*** Opening GIVEN DATA ***
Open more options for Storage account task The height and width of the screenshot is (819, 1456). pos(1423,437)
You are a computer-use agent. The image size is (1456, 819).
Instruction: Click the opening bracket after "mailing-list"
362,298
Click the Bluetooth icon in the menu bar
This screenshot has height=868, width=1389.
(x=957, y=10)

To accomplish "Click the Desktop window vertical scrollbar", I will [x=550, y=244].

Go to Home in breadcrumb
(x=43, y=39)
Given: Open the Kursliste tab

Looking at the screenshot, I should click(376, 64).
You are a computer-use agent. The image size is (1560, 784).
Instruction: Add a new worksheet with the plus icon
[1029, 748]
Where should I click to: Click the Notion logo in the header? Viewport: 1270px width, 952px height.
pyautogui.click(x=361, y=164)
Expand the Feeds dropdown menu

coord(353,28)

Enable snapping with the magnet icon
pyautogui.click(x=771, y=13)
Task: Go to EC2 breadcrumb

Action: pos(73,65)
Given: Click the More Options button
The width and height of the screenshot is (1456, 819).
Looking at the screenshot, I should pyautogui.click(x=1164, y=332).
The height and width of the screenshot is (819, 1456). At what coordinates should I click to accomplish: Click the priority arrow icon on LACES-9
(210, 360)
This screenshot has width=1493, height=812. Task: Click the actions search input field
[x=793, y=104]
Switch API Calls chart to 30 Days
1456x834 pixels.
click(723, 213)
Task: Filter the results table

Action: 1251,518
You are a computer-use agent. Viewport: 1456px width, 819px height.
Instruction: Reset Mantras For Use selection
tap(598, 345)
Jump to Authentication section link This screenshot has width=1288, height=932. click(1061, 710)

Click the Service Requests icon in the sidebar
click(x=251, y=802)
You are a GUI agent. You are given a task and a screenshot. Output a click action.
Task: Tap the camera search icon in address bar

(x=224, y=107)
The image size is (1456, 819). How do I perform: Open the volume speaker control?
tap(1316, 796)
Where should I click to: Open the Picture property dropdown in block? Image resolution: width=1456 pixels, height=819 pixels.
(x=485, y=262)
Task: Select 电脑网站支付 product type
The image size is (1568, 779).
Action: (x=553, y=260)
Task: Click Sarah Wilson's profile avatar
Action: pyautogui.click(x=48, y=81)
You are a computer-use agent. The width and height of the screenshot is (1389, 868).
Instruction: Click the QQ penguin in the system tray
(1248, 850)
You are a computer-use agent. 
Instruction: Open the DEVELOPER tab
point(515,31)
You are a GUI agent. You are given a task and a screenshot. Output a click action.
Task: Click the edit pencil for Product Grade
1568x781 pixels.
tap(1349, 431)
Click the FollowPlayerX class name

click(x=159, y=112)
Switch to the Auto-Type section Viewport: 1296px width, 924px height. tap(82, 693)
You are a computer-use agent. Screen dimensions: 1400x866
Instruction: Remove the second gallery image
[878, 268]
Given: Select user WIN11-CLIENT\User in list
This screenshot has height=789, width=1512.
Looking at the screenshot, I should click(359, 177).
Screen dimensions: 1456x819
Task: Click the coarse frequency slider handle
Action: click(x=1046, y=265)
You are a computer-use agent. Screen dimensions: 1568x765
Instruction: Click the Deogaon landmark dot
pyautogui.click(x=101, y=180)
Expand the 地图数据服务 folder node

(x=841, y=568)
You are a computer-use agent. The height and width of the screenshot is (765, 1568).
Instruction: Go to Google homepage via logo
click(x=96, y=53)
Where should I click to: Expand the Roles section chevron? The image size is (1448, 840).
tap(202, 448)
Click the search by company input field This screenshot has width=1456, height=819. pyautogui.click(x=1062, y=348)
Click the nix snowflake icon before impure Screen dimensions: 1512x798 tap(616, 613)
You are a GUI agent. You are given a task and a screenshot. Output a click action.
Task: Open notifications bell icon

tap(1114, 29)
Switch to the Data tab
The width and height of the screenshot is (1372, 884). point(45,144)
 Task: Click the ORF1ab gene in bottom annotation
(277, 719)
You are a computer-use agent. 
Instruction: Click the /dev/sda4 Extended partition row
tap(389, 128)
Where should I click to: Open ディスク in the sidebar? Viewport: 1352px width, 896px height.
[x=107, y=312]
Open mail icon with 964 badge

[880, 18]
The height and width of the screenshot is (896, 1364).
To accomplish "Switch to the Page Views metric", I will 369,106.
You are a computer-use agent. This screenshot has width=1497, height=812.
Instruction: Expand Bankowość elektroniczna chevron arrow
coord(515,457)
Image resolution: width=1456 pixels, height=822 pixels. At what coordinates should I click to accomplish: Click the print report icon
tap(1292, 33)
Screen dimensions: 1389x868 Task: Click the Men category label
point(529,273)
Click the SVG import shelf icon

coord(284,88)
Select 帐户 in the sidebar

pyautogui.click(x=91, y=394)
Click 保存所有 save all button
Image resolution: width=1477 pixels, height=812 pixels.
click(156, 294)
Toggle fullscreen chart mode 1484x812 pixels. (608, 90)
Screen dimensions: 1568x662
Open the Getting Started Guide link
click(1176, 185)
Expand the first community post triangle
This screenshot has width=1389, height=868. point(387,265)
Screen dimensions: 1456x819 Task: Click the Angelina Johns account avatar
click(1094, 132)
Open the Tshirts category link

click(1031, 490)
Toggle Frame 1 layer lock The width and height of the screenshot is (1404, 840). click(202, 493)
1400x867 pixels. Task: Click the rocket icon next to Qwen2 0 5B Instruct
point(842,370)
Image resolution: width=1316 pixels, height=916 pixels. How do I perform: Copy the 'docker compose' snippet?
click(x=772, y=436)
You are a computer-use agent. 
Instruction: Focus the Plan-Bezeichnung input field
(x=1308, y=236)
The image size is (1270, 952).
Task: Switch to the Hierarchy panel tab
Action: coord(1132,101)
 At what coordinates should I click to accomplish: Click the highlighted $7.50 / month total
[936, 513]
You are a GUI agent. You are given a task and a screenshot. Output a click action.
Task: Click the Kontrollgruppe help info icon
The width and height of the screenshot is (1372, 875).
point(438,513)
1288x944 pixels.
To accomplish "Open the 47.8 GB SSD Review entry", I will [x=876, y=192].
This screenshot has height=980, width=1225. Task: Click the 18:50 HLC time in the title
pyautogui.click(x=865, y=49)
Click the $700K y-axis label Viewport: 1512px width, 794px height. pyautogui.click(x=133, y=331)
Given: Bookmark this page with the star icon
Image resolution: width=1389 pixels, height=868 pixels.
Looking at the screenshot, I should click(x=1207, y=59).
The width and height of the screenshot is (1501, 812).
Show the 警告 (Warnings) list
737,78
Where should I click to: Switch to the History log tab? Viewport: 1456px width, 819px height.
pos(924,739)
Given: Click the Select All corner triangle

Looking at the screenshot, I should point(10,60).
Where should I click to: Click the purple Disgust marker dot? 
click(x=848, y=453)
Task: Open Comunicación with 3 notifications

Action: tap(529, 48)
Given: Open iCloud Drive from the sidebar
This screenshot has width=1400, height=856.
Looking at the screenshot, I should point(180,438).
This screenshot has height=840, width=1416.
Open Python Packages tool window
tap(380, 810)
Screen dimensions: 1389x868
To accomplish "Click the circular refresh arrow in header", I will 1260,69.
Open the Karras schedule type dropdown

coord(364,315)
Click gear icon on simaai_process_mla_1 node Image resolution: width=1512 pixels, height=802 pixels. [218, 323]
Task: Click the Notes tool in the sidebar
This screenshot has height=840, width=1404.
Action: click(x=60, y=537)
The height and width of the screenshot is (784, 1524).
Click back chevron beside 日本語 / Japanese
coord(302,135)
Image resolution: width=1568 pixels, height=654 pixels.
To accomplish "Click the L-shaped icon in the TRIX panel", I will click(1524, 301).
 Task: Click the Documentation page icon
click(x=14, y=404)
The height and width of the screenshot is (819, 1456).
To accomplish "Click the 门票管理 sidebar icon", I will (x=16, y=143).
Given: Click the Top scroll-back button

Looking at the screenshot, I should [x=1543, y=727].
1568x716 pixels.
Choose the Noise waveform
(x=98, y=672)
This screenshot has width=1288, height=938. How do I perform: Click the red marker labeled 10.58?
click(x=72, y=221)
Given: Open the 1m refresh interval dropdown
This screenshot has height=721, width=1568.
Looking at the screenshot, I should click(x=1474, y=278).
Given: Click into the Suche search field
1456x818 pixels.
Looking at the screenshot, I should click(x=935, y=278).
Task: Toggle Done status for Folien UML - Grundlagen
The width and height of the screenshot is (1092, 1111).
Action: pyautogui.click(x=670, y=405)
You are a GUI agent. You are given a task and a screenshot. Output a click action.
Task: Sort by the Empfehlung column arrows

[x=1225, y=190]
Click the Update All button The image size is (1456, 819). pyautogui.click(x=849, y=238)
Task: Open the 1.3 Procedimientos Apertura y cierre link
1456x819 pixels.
*** Closing GIVEN DATA ***
WORK TASK:
From the entries above, extract each line containing "Toggle".

RESULT FOR THIS EXERCISE:
Toggle fullscreen chart mode 1484x812 pixels. (608, 90)
Toggle Frame 1 layer lock The width and height of the screenshot is (1404, 840). click(202, 493)
Task: Toggle Done status for Folien UML - Grundlagen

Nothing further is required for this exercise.